Write out all the data below exactly.

[Saved data entries]

※

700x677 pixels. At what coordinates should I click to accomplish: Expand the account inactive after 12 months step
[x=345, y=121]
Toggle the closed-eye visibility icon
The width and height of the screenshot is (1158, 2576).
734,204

※

> **Expected answer**:
700x677 pixels. At what coordinates should I click to accomplish: Expand the account inactive after 12 months step
[x=345, y=121]
Toggle the closed-eye visibility icon
The width and height of the screenshot is (1158, 2576).
734,204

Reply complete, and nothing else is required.